PLA assay was performed using on PFA fixed neuronal cultures that were treated with Zn²⁺ (100 μM, 30 s) or without it as control, and the Duolink in situ red starter kit (DU092101, SigmaAldrich) was applied as per the manufacturer protocol, using antibodies against KCC2 (ab134300, Abcam) and against SNAP23 (111–213, Synaptic Systems). Coverslips seeded with cells were treated with Zn²⁺ to activate mZnR/GPR39, and then PFA 4% for 10 min, rinsed in PBS (PBS), and then permeabilized with 0.1% Triton X- in PBS. Coverslips were incubated in Duolink secondary antibodies (anti-rabbit SNAP23 and anti-mouse KCC2), which were conjugated with complementary oligonucleotides and PLA probes, and fluorescently labeled. Fluorescent images were acquired with appropriate filters using Nikon Eclipse Ti confocal microscope using an X60 objective. PLA puncta were quantified by counting the fluorescent particles using ImageJ software module in each field of view. PLA experiments were performed on three independent cultures, and n refers to the number of images used for quantification.

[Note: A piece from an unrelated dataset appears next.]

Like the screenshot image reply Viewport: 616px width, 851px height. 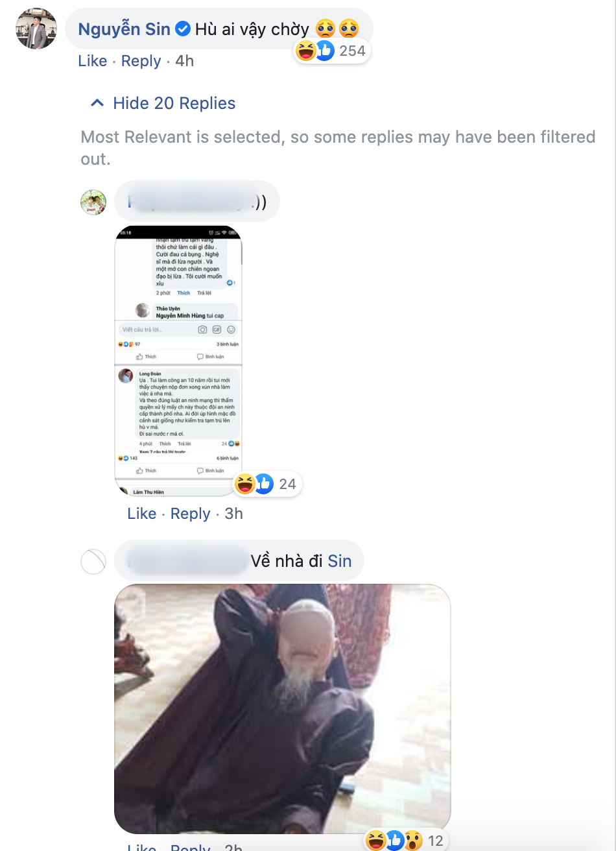tap(142, 514)

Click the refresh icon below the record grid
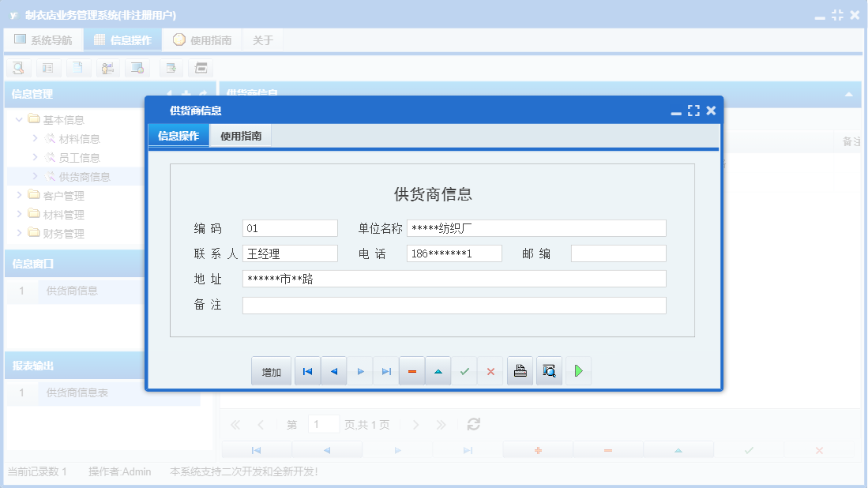coord(473,424)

Quantification and statistical analysis

All imaging traces were generated and fitted, using a linear curve fit, in Microsoft Excel. Rates of KCC2 transport were determined by the decrease in fluorescence signal during a 100s period following the peak fluorescent signal, all acquired rates are presented in bar graphs with mean ± SD (SD). Primary neurons imaging data are presented as boxplots, with min and max, showing median values and all data points. All imaging experiments were done on at least three independent cultures. For western blots, quantification was done using ImageJ module for blot analysis (Gels) and data from all gels are presented in bar graphs with mean ± SD or boxplots, min to max, with median value. PLA puncta were quantified by counting the fluorescent particles using ImageJ software module in each field of view. PLA experiments were performed on three independent cultures, and n refers to the number of images used for quantification.

All data are expressed as means ± SD in graphs generates by Microsoft Excel. Statistical significance between the groups was determined following Shapiro-Wilk normality test (GraphPad Prism 8.4.2), using the Student's t test or ANOVA with multiple comparisons, as appropriate (SPSS). In addition, Mann-Whitney or Independent-Samples Kruskal-Wallis Test, as appropriate, were used for analysis of non-parametric data (GraphPad Prism 7.4.2). The sample sizes for each experiment (n) is shown in all graphs and extent of significance is included in figure legends. ∗p<0.05; ∗∗, p<0.01; ∗∗∗, p<0.001.

Published: February 18, 2022

Data and code availability

All data needed to evaluate the conclusions in the paper are present in the paper and/or the supplemental information. All data reported in this paper will be shared by the lead contact upon request.

This paper does not report original code.